The Q70R has a unique position in the QLED series. It may come third in line behind the top Q90R and Q80R models which means that some specifications are lower and as a result this has an obvious impact on the quality of the images the TV can display but on the other hand it keeps some hardware characteristics of it’s bigger brothers in order to offer a very satisfactory result at a much better price. The Q70R is the most affordable QLED that comes with a FALD system which is very important for it’s good performance. All other models under this one have edge lit panels which means much lower light precision and control.
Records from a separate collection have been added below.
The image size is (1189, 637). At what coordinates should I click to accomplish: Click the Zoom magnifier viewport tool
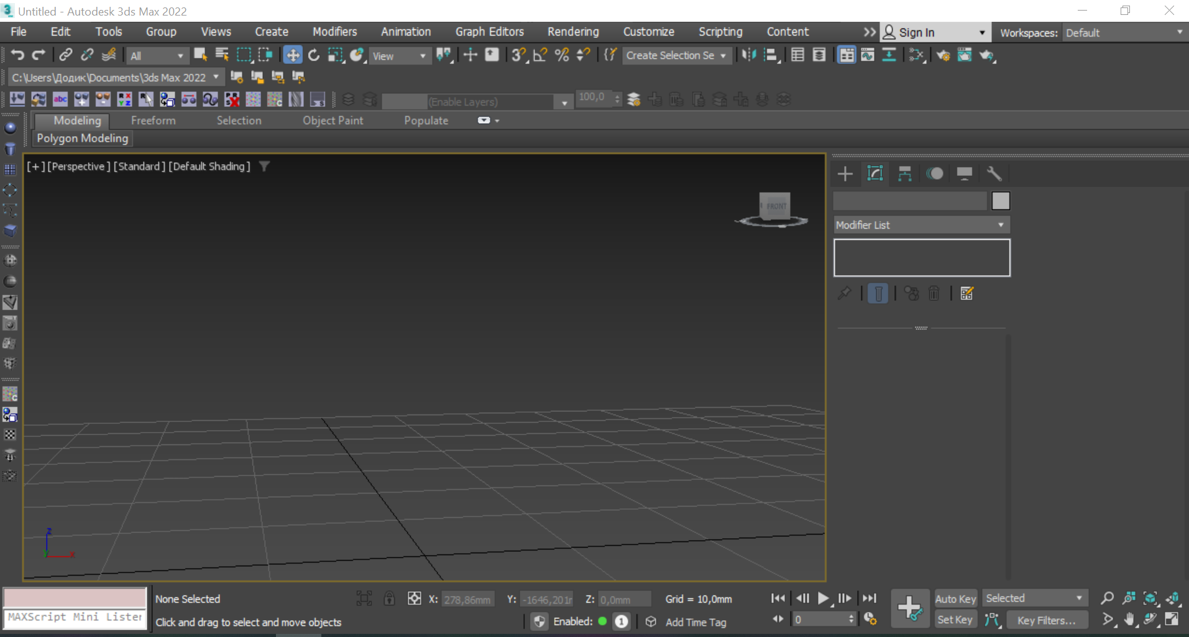click(x=1107, y=598)
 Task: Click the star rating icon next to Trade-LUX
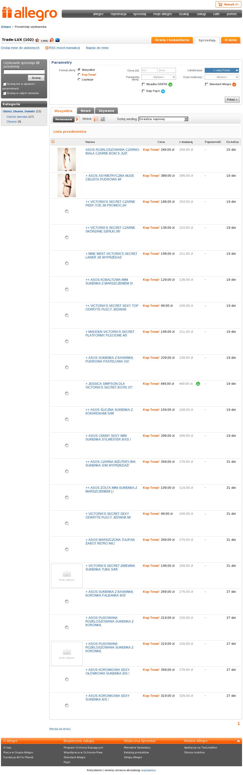[x=37, y=40]
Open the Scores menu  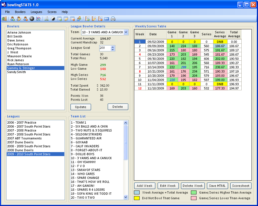52,12
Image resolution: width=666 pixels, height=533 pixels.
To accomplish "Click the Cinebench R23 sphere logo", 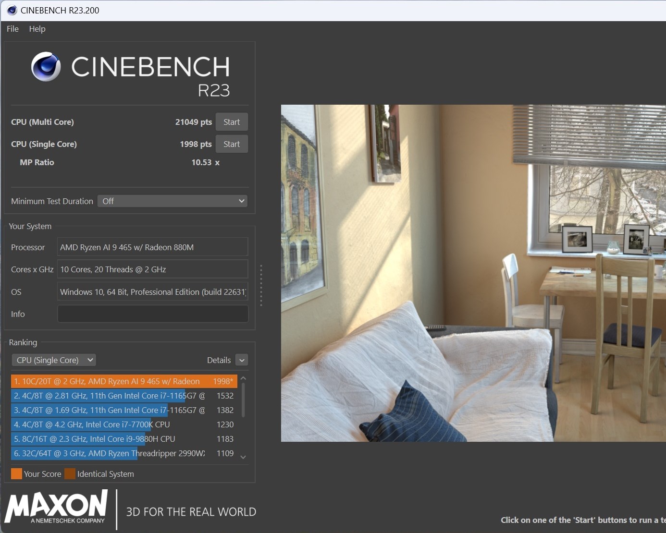I will [x=46, y=67].
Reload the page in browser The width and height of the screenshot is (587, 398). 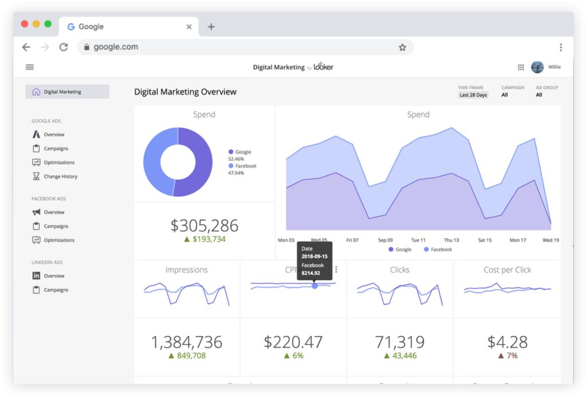tap(63, 48)

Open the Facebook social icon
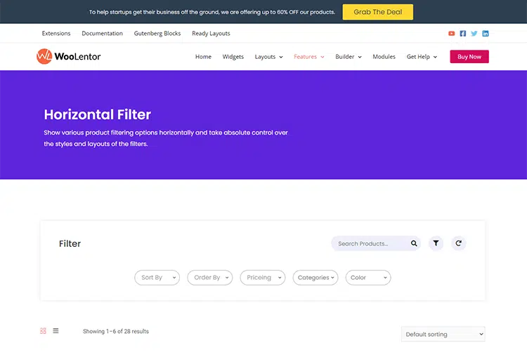point(463,34)
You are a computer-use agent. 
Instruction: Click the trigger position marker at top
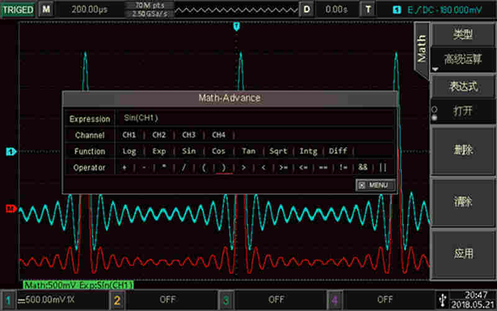coord(236,26)
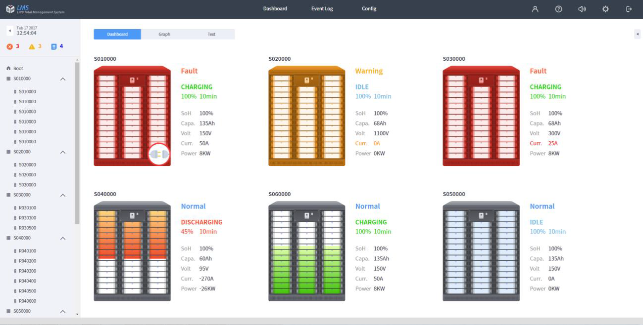
Task: Click the yellow warning triangle icon
Action: tap(32, 46)
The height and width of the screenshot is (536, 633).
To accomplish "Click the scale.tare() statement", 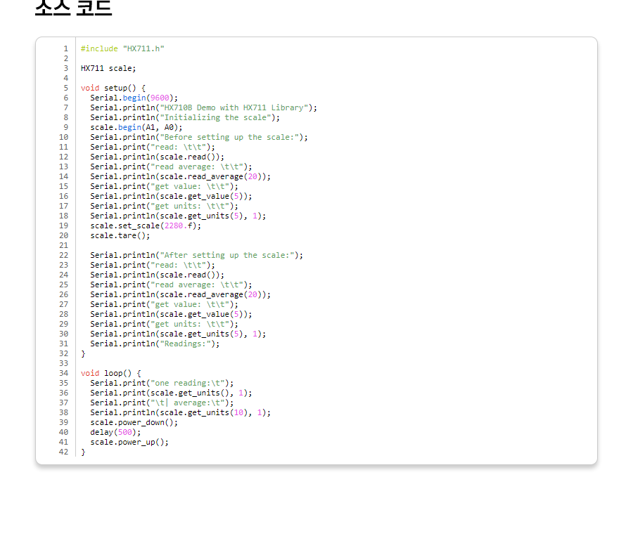I will click(x=120, y=235).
Coming with a lower performing FALD system, less brightness and no Ultra Viewing Angle filter can the Q70R still be a competitive model worthy of the QLED title or the lower specifications make this model loose some of the thunder of the top flagships? Keep reading our Samsung Q70R review as we test every aspect of this TV to find out.
When we reviewed the Q80R to our great disappointment we saw that there was no One Connect Box as it turned out only the top Q90R would get it in the US (as well as the Q85R in Europe). So this time we knew not to expect it with our Q70R model which is a bummer really and we do hope that in the future Samsung will decide to use it in more of their models. Since they advertise their QLED series as the premium one we would at least expect all of them or at least most of them to use such a unique and so practical feature.
As for the actual TV the Q70R keeps a relatively thin design even though it’s FALD system increases it’s thickness a bit while most of the TV’s body keeps it’s uniformity with only a slight curve towards the top. This model unfortunately does not support the no-gap wall mount of the Q90R but in general we cannot say it looks bad even though it will stick out from the wall a bit more than what we would like.
The back of the TV is very similar to last year’s Q8FN with the same plastic body, similar texture, the same position of the connections as well as cable management. For the cables Samsung has added special grooves on the back to guide them if you want to wall mount. If you prefer to place it on a furniture then the Q70R comes with a bench type stand which is preferable for such a TV in order to keep it stable although it may be a bit of a problem if you have limited space to place it on. The back of the stand has grooves in order to hide the cables and this is where cable management ends with this TV. Nothing fancy but the best that can be done since there is no One Connect Box.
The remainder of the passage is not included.